Back when I was pregnant with Avery, 10 weeks felt like an
eternity; a quarter of my pregnancy gone but many more weeks to follow. I have always been inpatient. When I want something, I want it now. I don’t want to wait. 40 weeks of pregnancy is a long time for
someone inpatient, especially when you find out your pregnant at 5 weeks.
During my pregnancy, I
was soooo inpatient, wanting so badly for June to arrive so that I could spend
the rest of my life with my little girl, with our new family. I was excited for the changes in my
life. I was excited for her. I had so many plans, dreams, and hopes for
her, for our family. Now what?!?! This was not what I planned! I should be parenting an 11 week old, dreading
the end of my maternity leave, sleep deprived but so incredibly happy to have
my beautiful baby girl.I am 10 weeks post loss and in some ways it does feel like an eternity but most days; I feel like it was just yesterday. I feel like I am in just as dark a place as I was Tuesday, June 12th when my world came crashing down.
10 weeks without her and I am….
·
Still crying, A LOT, like multiple times a day;
·
Still really, really sad;
·
Still trying to understand;
·
Still angry, probably more angry and bitter than
I was in the first days following her passing;
·
Still questioning why;
·
Still adamantly believing the world/life is NOT
FAIR;
·
Still not back to work full-time (thank God for
an amazing boss, co-workers and the ability to work from home);
·
Still not able to focus on much of anything for
more than 10 minutes, unless it’s her;
·
Still not able to get out of bed sometimes;
·
Still sleeping with her blanket and jammies that
she wore her last night;
·
Still not grocery shopping or cooking at home;
·
Still barely keeping up with the smallest
housekeeping items;
·
Still just lost and missing her.
Sometimes I feel like my period of deep grief has expired in
other people’s eyes, like I should be over it already and back to “normal.” Truth is…that will never happen. I will never be back to the positive, naïve, twenty-something
that I was before she came into my life and changed me forever. And I really don’t want to be that girl again. I choose to believe that she was here for a
reason. I don’t know what that reason is
yet but I do know she changed me from the moment I found out she was coming. I don’t know who I am now, or who I am going
to be but I am OK with that right now.
Right now, I am just
focused on getting through each day. Right
now, a good day is a day I can get out of bed, get dressed, maybe even do my
hair and put a little make-up on and do at least 1 productive thing in a day
and maybe even go to work for a little bit.

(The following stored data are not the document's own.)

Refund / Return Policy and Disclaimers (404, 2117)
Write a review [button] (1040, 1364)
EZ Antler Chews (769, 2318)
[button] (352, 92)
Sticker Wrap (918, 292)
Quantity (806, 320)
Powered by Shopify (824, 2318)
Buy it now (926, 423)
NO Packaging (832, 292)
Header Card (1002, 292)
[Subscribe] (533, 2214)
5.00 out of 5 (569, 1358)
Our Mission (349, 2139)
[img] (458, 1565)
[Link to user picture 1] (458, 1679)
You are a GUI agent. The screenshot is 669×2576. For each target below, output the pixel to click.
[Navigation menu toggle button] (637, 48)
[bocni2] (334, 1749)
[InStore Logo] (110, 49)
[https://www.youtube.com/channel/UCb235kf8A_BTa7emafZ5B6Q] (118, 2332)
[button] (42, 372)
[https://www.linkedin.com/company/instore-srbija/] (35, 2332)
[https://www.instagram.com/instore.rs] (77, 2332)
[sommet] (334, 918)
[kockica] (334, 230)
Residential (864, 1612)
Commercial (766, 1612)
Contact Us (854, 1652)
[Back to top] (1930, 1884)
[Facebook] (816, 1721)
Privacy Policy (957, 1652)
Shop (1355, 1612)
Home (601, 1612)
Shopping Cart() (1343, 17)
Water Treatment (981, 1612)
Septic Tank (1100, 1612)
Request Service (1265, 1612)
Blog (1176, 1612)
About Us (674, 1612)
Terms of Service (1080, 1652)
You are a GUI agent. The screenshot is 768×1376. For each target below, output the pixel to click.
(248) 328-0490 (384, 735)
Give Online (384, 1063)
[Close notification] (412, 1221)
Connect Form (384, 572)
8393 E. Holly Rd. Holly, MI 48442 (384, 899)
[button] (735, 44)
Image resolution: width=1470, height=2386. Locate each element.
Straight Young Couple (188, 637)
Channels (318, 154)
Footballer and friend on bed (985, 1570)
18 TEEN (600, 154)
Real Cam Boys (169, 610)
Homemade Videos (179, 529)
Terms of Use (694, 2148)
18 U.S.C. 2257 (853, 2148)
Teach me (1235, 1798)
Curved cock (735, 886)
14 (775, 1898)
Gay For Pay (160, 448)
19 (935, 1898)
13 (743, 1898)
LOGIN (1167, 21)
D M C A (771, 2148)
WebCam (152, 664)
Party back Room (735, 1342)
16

Over the past two and a half months, I have been journaling. I feel like it helps. It helps me get the thoughts in my head out and organized. I feel like it helps me process what I am feeling better than keeping it all in. However, I don’t write anything by hand often and have never had good penmanship so when I try to go back a re-read something I wrote, most times, it’s hard to decipher. I decided to start this blog as a way to journal electronically, hopefully I will be able to revisit my posts and actually read what I have written. I’ve been reading so many baby loss blogs and it seems to help so many, so I figured I would give it a try.
I don’t expect to have any followers, I am not even sure I
am going to willingly share this blog with family and friends. My hope with this blog is that I can begin to
process what I am feeling and if anyone does stumble across my ramblings, I
hope that maybe they can find something useful in this.
To anyone who actually reads this, I don’t claim to be an
English scholar or a writer. This is
just what’s floating in my head on any given day.
First let me say i am so sorry for your loss and your poem is amazing. Second, i feel reading this that parts of this i have said myself. We lost our only grandchild in 2009 and i dont want to be "back to normal", i will never stop grieving and i feel cheated. I grieve double- for my daughter and my own loss. Our Chloe was 7 days old when she went to heaven. I admire you for this blog and know you will gain strength from it. The best thing i can say to you is she wont be forgotten. God bless you... Keep sharing.